For decades there has been intermittent attention paid to the claim that the Urban Heat Island creates a warming trend as formerly rural spots are paved over, trapping heat, which then boosts the warming that inevitably gets blamed on greenhouse gases. Including in the claims we discussed last week that the U.S. just had its hottest summer ever. A particular indicator that the UHI is behind claims of unprecedented heat is if nighttime lows are rising faster than daytime highs, incidentally decreasing rather than increasing the swing in temperature, which is very much what you’d expect if human structures including roads were trapping the sun’s heat during the day then releasing it at night. A July news story out of San Diego noted this effect, saying “Last month was the hottest June ever recorded in North America, but climate scientists say the most dramatic temperature trend isn’t happening during the day; it’s happening at night. June saw three times as many nighttime records as any June on record, according to data from the National Oceanic and Atmospheric Administration.” And NOAA said, of August at least, that “Much of the above-average warmth can be attributed to warm overnight temperatures.” But what they didn’t point out is that’s evidence of data contamination not climate change.
Another indication that the Urban Heat Island is creating the illusion of unprecedented warming is that the US Climate Reference Network (USCRN), a network of U.S. stations specifically created to exclude measuring points vulnerable to UHI, shows no warming from 2005-2019. In which case we’re not seeing the fever peaking and killing the patient. A classic effort to debunk this finding not only used the adjusted NOAA/NASA data, but said “Even if the US experienced a flat temperature change for 14 years, this would not prove that global warming isn’t occurring. The US only covers a small portion of the planet, and a 14-year period is too short to reliably indicate long-term trends over short-term variability.” But that never stopped them from pointing to US heat records, when they happen, as proof of impending global destruction. And the dodge raises the ever-pertinent question: If this evidence does not persuade you that the theory is open to debate, what if anything might do so? The fact that Scandinavia seems to show no warming in July in the 21st century? Or that USCRN showed this February the coldest in the US in 30 years? But cold is just weather.
Or is it? Back in April Willis Eschenbach did some work on data from Berkeley Earth and CERES satellites and found that the contiguous U.S. showed a cooling trend from March 2000 through February 2020. And then he made a very relevant point about the scale of the change: “Now, before anyone starts yelling ‘But that’s just the contiguous US, not the globe!’, yes, I know that. I’m just saying that if you think the US temperature has gone up over the 21st century, you’re wrong. The US has cooled over that time. And this reveals a deep truth, which is that if it were not for accurate thermometers, hundreds and hundreds of US surface temperature station sites, and satellites, we’d never know if the US had warmed or cooled over the last two decades … the changes are far too small and too widespread for our human senses to register.”
This observation recalls a remark we quoted in our 2020 “Catastrophe Question” video from Swedish climatologist Lennart Bengtsson, who observed a few years ago that “The warming we have had over the last 100 years is so small that if we didn’t have meteorologists and climatologists to measure it we wouldn’t have noticed it at all.” And Judith Curry recently made a very pertinent observation on this score, quoting a story from Yahoo! News that “Parts of the US are getting dangerously hot. Yet Americans are moving the wrong way” then adding “Hmmm... somebody’s drawing the wrong conclusions?”

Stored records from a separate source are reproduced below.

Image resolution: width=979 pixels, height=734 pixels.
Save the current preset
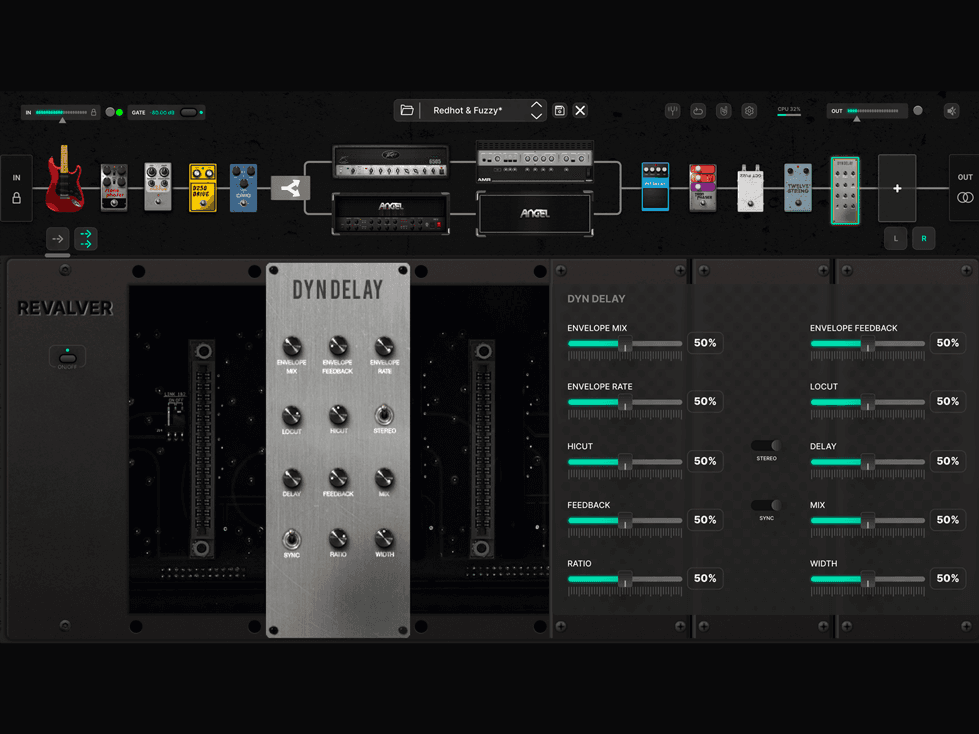click(x=559, y=110)
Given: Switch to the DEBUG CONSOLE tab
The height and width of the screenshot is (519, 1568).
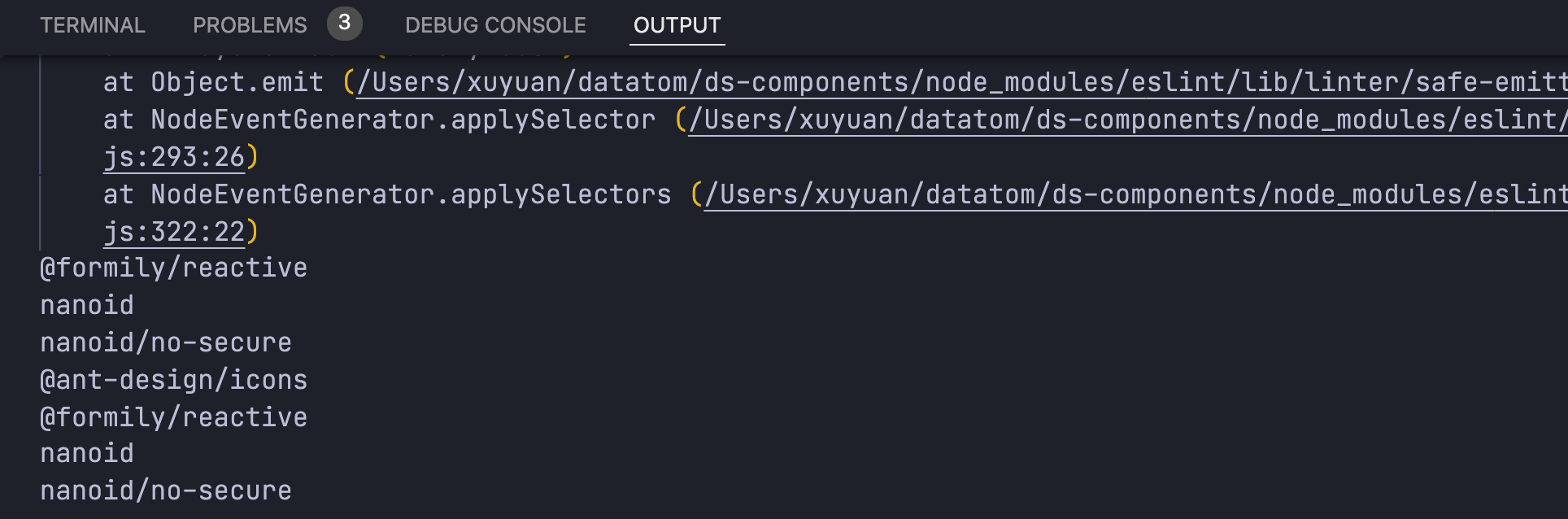Looking at the screenshot, I should click(495, 25).
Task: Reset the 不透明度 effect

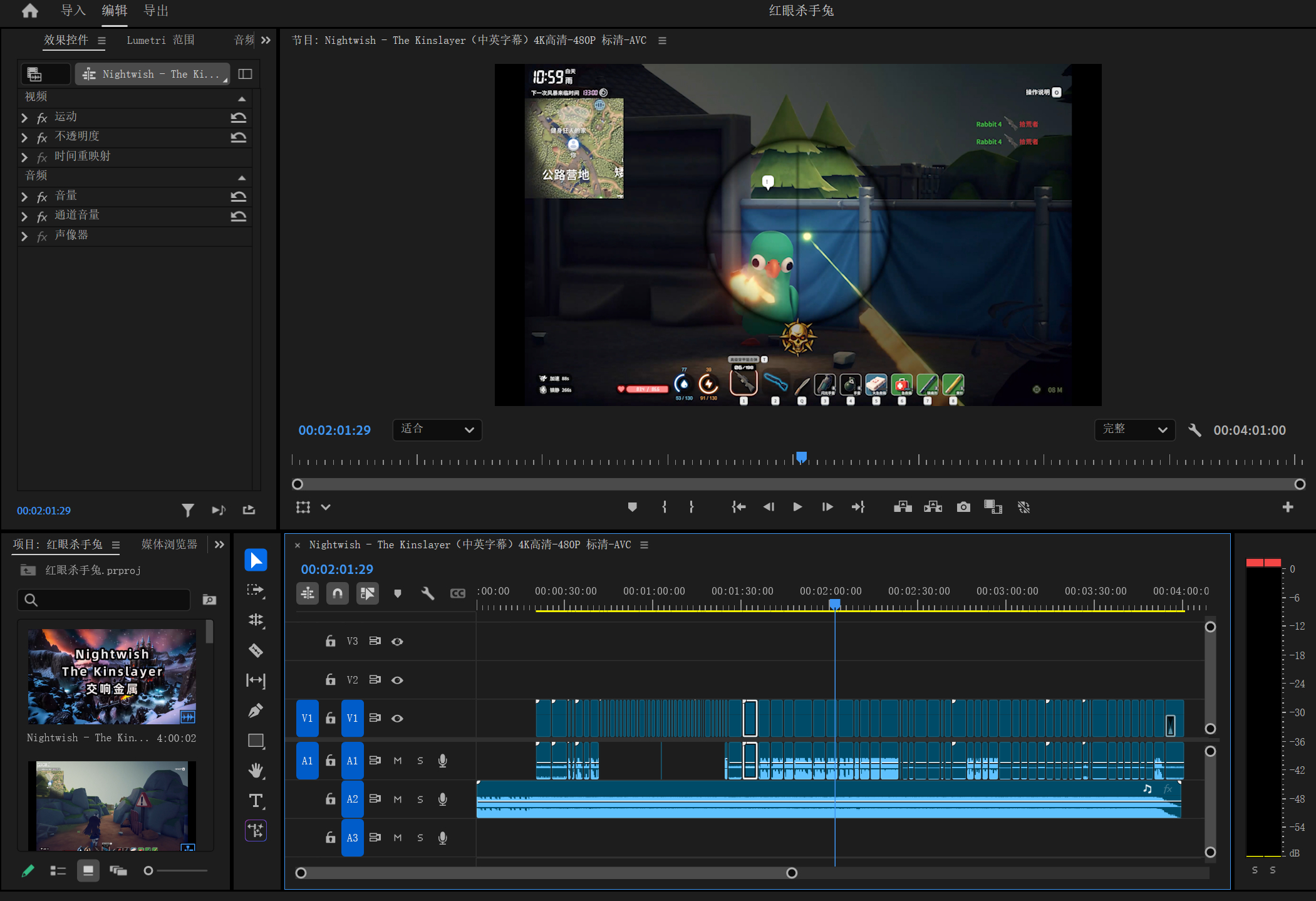Action: (238, 137)
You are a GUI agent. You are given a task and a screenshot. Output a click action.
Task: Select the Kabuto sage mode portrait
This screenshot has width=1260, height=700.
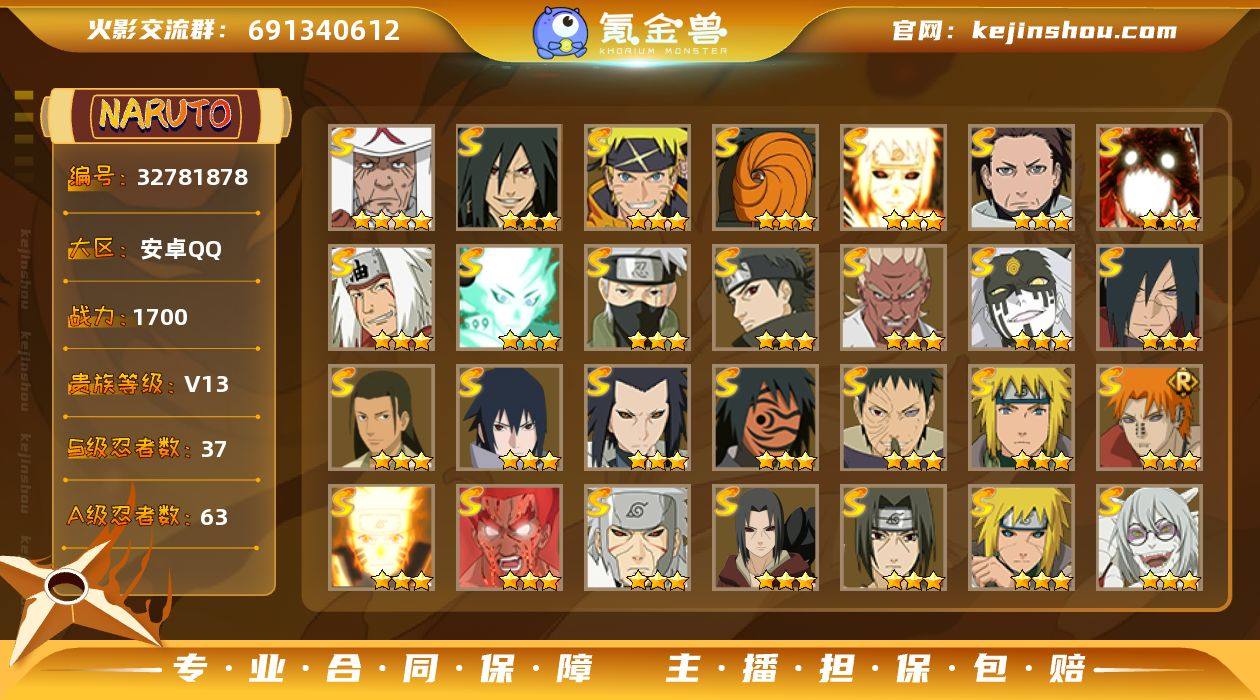click(x=1149, y=537)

The general IPCC line is that temperatures have gone up 1.07°C since pre-industrial times, and if they rise by more than another 0.43°C, the Paris target, we’re all going to be in trouble. Not that we already are, as newspapers claim. That we will be. But frankly less than half a degree C, three-quarters of a degree F, is nothing. Nothing you could notice, nothing your crops could notice, nothing the planet could notice. And nothing we could measure. (Oddly the latest IPCC report claims a total of 1.07°C from 1850-1900 to 2010-2019 on p. 38 of the Summary for Policymakers, after on p. 6 calling it the best estimate of “total human-caused global surface temperature increase from 1850–1900 to 2010–2019” so they don’t seem very clear on whether there has been any net natural warming at all since the Crimean War.)
Despite even the IPCC’s caution about extreme weather, NBC roars ahead: “Global warming is making heat waves and other extreme weather events both more likely and more severe, and climate scientists have said conditions this summer offer a glimpse of what could become more common in the future.” But there’s a big difference between becoming more common in the future and having become more common in the present. And as we have pointed out before, NBC’s main science reporter has an MA in Journalism and a BA in Criminology. Who these “climate scientists” are and what they said and why is not included in her stories as news with specific citations. It is just ominous background music.